李建成臉上現出極為驚駭的神色道:“有這么多!”
王珪在一邊也覺得有些不可思議的道:“沒這么多吧。”
魏征毫不猶豫的道:“有的。這幾年我一直盯著他們,他們在尋常年景都只是應景地吐出一些維持生意,在豐收那一年更是只是將新糧進、陳糧出,就總數來說,幾乎可以說是有進沒出!數年所積,足以達到這個數字——也許還不止!”
魏征能夠知道這個內幕,其實還有一個原因——他掌握著李建成的暗中力量。李建成的暗中力量雖然不及李世民的百騎司,不過監控一個關中還是綽綽有余的。
當然,隨著魏征這幾年仕途一路扶搖直上,巨鹿魏氏也跟著在關中生根,作為新興貴族,魏氏在關中擁有的存糧也多達八千余石,要知道整個巨鹿魏氏在關中的人口不足百人,八千石糧食足夠他們這些人吃上一百年。
李建成一聽憤然吼道:“這些奸商!若是他們肯抒國之困,那么咱們這個困境便不成困境了!”
關于經濟,陳應最有發言權。
在這個時候,陳應不得不站出來道:“陛下,他們等了三四年,等的就是今天,這么大的糧食儲存,防蟲蛀、防霉變、搬運、晾曬、以陳換新、谷倉防火,所用的人力物力,已足夠讓每一斗糧食平添一倍成本了。如今正是出手的時候!過了今年,來年關中的糧食肯定會有盈余,到時候糧價就會走低,若關中再來一個豐收,這些人就都得破產!這是身家性命所系,怎么可能為了大義而開倉平抑糧價”
李建成憤憤道:“他們這不是發國難財么!”
“是的,正是發國難財。”陳應該道:“平時米賤金貴,他們就以低價收米,現在米貴金賤,便是他們收金的時候了。”
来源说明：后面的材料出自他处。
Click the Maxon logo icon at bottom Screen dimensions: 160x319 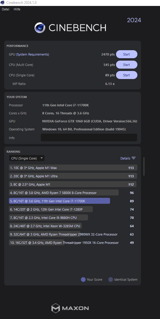click(55, 308)
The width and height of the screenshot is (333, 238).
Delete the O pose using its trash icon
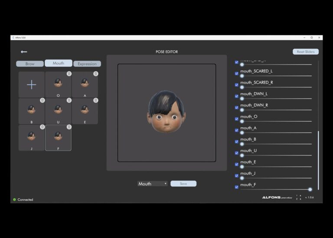pyautogui.click(x=69, y=74)
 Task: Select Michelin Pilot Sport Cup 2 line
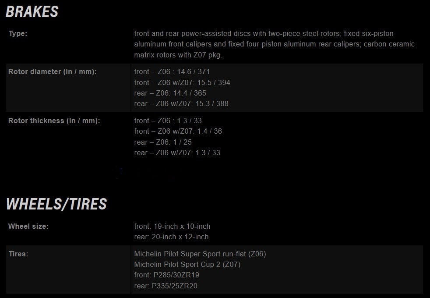pyautogui.click(x=187, y=265)
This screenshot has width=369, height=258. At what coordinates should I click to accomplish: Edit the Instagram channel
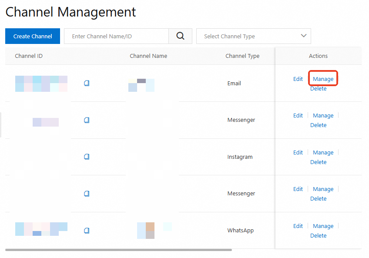pos(298,152)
李建成道:“賤收貴賣,低進高出,這個道理朕也懂得,不過賺錢也得有個度,現在國家有難,他們還做這樣的事情,還有當這個國家是自己的國家嗎封相,你這就發一道命令,給他們一個公允的價格,讓他們按照這個公允的價格開倉賣糧。”
陳應怔了怔,下命令讓商人按照命令中的價格賣糧這種“辦法”,也就武人才想得到,陳應沒有想到李建成居然會這么做!
但是,陳應卻不贊成這么做。
一個國家要有信譽,雖然這么做比較省事。可是,現在不比后世,世族掌握著地方的絕對控制權,他們有著足夠的實力對抗中央,現在關中糧食戰爭已經不是哪一個世家門閥的事情了,這牽扯到了整個關中、以及山東貴族的利益。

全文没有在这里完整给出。